Screenshot grounding data:
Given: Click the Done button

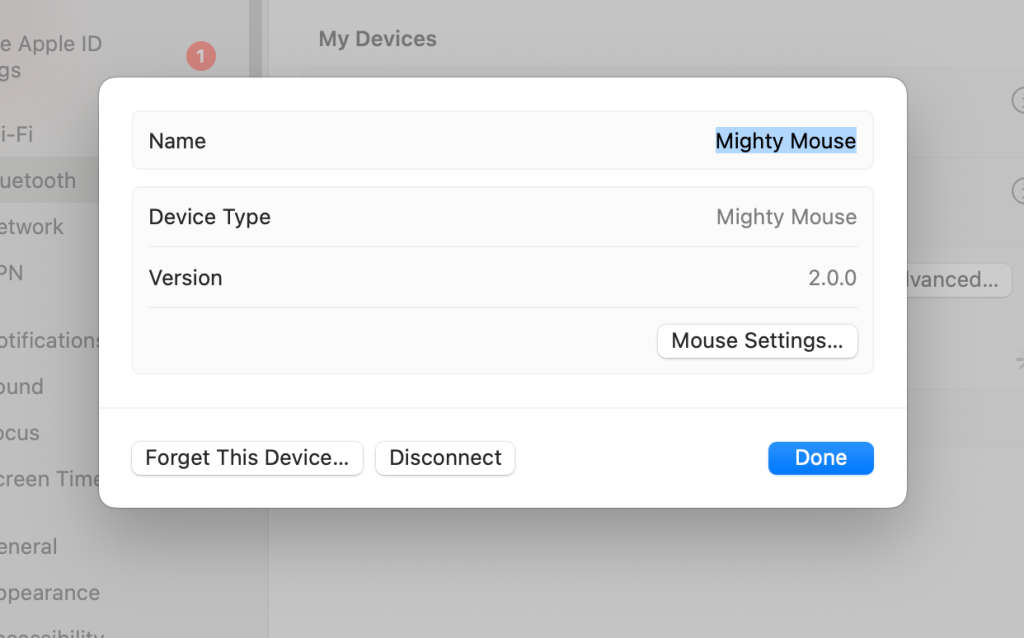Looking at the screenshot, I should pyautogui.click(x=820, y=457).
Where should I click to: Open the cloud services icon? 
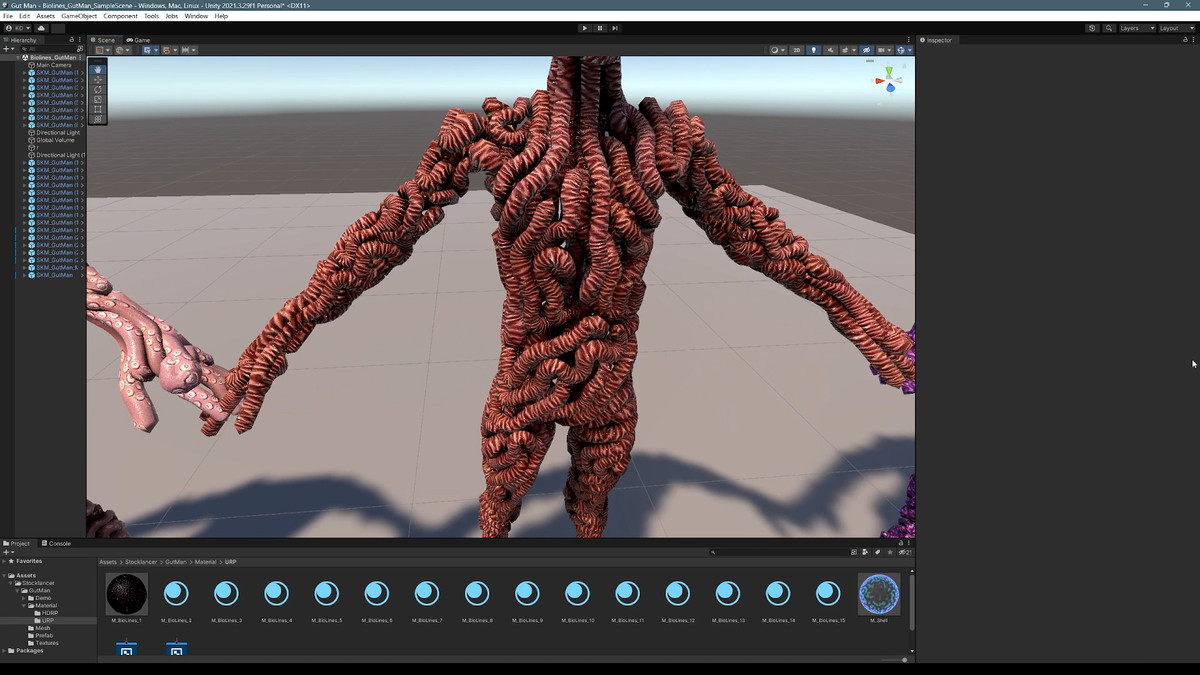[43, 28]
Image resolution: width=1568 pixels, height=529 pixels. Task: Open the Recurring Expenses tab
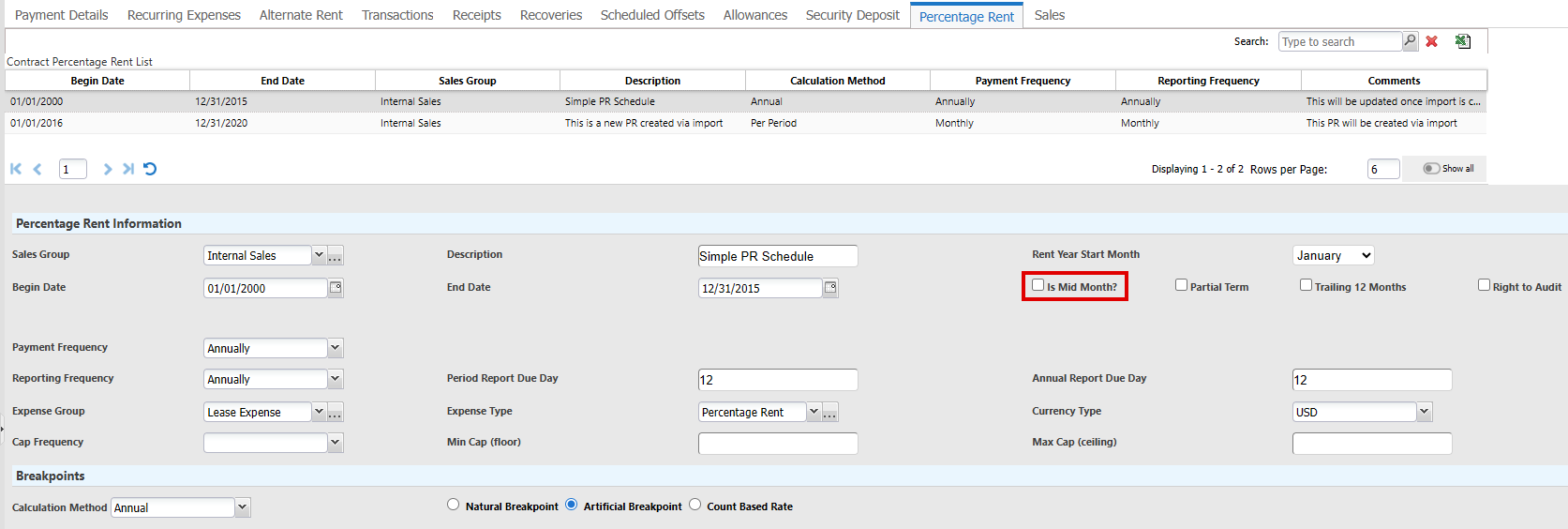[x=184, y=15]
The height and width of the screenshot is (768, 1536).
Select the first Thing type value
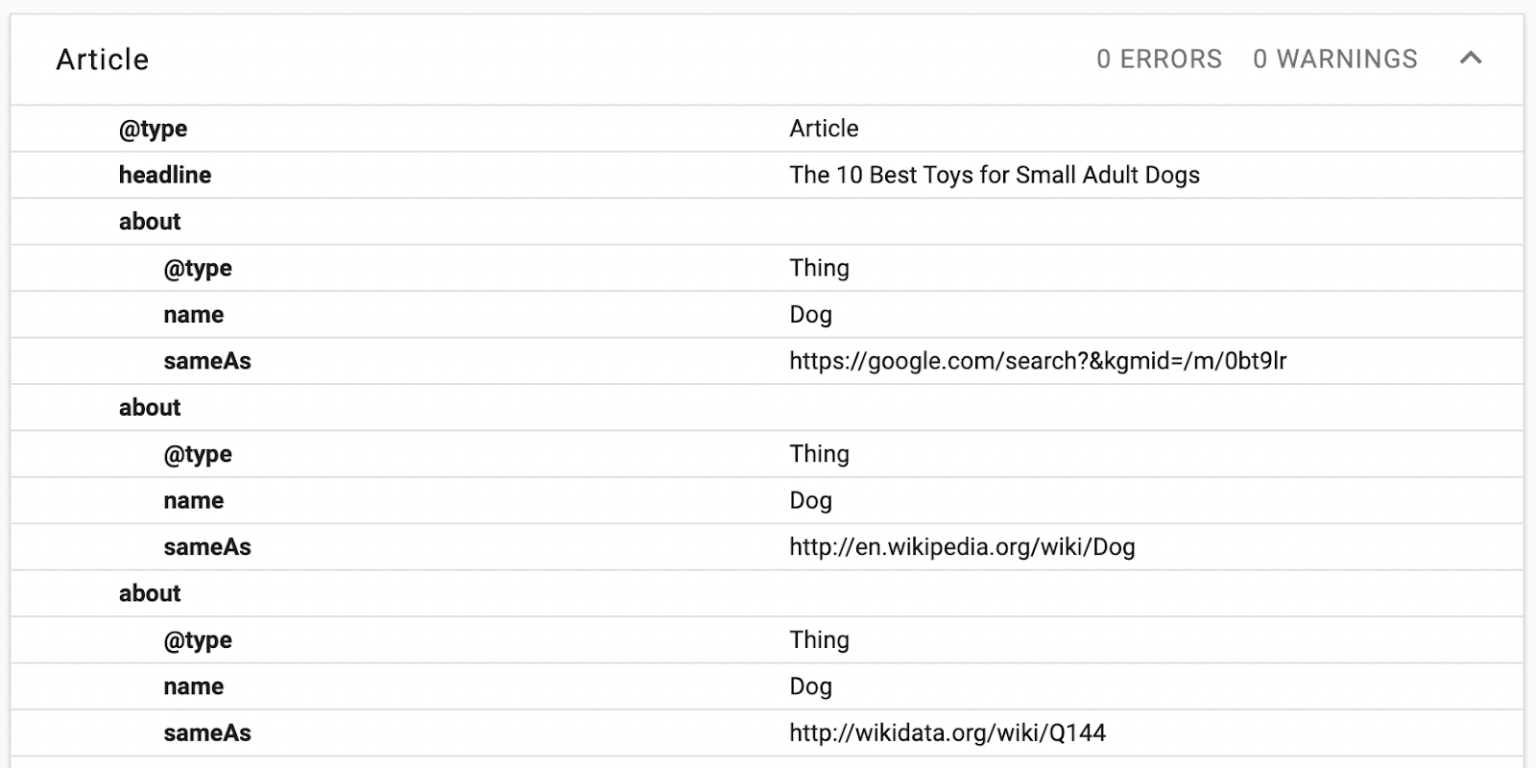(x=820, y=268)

• Your task:
Every entry above has to be repeated exactly, apart from its pictures.

• Solution to the exercise:
Given: Click the Done button

Looking at the screenshot, I should pyautogui.click(x=820, y=457).
Where should I click to: Open the cloud services icon? 
[43, 28]
Image resolution: width=1568 pixels, height=529 pixels. Task: Open the Recurring Expenses tab
[x=184, y=15]
The height and width of the screenshot is (768, 1536).
Select the first Thing type value
(x=820, y=268)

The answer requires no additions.